Tanpa berkata apapun Hening langsung ngasi jambu air yang dia janjikan sama Ratih, gadis cupu itu tersenyum senang lalu dia mengucapkan terima kasih berulang kali, cuma di tanggepin senyum kecut aja sama gadis manis itu.
"Eh ... dedek Hening, keningnya kenapa di plester?" Tanya Jefri, mukanya so khawatir.
Hening melotot sambil mengelus jidatnya yang di plester, "gak sibuk!" Ketus gadis itu sembari duduk di bangkunya. Nggak lama Nur dan Bayu masuk.
Jefri dan seisi kelas tau kalau Hening dan dua sahabatnya bagai kepompong kembar siam, gak tetpisahkan. Tapi hari ini keliatan kali kalo hubungan mereka lagi gak baik-baik aja.
Jefri yang tadinya mau nanya lagi sama Hening kini beralih sama Bayu, "masa depannya aku kenapa?

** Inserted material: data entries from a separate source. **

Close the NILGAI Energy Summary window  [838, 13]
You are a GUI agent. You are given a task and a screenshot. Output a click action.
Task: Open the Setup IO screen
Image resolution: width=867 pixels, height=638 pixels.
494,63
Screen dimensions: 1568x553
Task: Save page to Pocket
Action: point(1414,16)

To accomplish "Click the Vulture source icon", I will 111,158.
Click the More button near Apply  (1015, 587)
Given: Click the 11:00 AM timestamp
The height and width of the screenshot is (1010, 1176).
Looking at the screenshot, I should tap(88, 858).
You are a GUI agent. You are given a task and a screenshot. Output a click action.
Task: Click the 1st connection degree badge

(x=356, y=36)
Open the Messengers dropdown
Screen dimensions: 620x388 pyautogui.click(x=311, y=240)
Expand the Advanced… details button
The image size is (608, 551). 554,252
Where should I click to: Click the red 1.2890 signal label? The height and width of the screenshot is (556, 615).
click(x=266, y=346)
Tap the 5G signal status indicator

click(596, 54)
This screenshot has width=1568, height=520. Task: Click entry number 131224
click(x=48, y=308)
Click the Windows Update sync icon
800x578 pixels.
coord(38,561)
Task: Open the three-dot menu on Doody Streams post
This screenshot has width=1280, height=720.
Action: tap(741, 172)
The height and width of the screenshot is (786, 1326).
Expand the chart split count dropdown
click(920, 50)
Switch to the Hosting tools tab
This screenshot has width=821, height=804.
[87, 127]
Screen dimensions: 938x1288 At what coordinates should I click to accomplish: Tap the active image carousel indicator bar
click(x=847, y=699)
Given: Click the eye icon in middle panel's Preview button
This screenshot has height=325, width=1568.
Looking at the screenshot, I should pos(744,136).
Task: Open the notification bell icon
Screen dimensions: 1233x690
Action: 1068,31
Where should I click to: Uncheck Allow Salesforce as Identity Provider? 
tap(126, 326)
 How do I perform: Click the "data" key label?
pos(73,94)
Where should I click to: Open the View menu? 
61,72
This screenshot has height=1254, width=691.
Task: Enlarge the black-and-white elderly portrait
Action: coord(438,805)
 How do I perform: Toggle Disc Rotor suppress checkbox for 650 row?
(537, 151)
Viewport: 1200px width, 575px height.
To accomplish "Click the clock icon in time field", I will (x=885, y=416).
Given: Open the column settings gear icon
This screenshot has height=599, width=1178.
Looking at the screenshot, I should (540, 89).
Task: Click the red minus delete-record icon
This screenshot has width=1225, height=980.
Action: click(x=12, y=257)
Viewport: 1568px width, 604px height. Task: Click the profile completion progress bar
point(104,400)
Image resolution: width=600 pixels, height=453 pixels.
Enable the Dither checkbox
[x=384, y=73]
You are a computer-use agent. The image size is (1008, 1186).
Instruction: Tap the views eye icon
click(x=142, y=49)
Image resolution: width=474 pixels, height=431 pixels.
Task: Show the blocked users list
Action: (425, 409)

Datang-datang bibirnya manyun dengan kening di plester?"
Bayu yang batu tau langsung mendekati Hening, dan dengan seenak jidatnya dia nyingikirn poni Hening macam buka tirai bamu, di sapunya keatas, terlihatnya jidat yang di sebut Dipta jenong.
Kalo kaya gini emang keliatan kali besar jidatnya.
"Apasih!" Kesal Hening sambil nampik tangan Bayu. Pemuda itu gak open, dia natap Hening dengan tatapan menuntut. Kalo dah gini Hening sama Nur keder di buatnya.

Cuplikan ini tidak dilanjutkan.